▶ [Description of the task]:
Below is some data. Retype exactly the lines starting at the one with "1300x750 pixels." and ending at the one with "You are a computer-use".

▶ [Recorded data]:

┏━━

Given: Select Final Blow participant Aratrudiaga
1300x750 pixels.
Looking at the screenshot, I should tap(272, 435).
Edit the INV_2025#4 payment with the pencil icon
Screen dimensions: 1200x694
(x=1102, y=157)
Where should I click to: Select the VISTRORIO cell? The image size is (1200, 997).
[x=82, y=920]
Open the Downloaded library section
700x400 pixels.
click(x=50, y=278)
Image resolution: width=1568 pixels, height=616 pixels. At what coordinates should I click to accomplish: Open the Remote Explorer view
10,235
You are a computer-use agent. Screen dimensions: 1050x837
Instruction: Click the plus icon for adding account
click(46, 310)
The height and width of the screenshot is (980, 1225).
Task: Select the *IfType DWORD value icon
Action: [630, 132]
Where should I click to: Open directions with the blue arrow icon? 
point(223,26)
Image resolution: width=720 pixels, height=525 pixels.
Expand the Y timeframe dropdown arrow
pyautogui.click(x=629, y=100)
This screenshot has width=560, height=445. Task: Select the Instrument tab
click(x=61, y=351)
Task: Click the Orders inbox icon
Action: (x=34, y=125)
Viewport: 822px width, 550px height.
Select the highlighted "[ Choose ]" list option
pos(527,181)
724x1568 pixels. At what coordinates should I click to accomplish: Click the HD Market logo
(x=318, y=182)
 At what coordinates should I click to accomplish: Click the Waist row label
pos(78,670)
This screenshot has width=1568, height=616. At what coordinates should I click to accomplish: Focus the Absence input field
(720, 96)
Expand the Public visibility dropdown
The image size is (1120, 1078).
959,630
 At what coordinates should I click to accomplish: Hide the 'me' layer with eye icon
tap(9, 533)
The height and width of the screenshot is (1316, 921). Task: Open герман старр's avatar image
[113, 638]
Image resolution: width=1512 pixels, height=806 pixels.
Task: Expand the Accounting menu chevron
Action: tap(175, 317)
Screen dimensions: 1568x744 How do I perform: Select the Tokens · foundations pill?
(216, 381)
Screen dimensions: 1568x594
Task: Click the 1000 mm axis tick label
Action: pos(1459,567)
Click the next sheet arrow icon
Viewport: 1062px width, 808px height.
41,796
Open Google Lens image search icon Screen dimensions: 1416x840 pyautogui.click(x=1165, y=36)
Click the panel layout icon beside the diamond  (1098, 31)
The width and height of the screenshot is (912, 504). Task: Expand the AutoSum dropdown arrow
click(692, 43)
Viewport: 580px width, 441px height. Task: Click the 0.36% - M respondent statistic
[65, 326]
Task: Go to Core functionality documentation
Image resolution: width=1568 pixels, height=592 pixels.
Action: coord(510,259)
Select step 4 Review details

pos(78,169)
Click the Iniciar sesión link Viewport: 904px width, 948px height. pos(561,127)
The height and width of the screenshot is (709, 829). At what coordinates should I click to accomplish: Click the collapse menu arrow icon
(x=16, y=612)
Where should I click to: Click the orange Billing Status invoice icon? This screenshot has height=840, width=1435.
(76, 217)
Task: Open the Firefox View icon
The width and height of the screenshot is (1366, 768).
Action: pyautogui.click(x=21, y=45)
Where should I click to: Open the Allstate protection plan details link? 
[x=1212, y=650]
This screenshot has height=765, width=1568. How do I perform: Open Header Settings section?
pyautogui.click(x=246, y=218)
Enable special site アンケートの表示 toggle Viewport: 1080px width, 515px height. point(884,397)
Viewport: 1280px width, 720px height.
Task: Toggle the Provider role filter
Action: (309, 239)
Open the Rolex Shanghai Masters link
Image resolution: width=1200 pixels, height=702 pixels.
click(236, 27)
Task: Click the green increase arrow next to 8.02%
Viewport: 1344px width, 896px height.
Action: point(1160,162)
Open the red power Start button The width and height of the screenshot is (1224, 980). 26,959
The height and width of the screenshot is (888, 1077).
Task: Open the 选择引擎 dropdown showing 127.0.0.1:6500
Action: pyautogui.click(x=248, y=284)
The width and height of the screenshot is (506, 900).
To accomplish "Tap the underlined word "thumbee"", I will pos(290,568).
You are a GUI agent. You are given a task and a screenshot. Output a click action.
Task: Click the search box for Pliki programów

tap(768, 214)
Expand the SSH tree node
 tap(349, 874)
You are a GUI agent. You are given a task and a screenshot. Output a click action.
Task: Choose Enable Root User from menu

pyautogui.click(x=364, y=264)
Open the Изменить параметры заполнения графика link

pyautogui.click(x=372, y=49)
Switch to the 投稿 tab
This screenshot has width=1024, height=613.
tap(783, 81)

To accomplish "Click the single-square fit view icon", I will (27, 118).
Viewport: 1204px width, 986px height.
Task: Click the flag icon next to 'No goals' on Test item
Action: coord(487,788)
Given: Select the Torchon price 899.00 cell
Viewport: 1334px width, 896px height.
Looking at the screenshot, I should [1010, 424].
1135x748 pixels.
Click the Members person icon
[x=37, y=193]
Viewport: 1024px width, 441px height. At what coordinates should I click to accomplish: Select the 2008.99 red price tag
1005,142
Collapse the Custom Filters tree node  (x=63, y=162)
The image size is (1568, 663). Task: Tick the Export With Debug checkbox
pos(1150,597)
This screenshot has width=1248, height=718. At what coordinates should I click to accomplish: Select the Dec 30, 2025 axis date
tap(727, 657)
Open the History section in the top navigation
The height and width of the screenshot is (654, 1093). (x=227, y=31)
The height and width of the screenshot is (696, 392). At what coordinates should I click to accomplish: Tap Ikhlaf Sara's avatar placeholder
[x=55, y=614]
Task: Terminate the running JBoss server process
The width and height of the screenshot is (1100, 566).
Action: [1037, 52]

┗━━

▶ [Answer box]:
1300x750 pixels.
Looking at the screenshot, I should tap(272, 435).
Edit the INV_2025#4 payment with the pencil icon
Screen dimensions: 1200x694
(x=1102, y=157)
Where should I click to: Select the VISTRORIO cell? The image size is (1200, 997).
[x=82, y=920]
Open the Downloaded library section
700x400 pixels.
click(x=50, y=278)
Image resolution: width=1568 pixels, height=616 pixels. At what coordinates should I click to accomplish: Open the Remote Explorer view
10,235
You are a computer-use agent. Screen dimensions: 1050x837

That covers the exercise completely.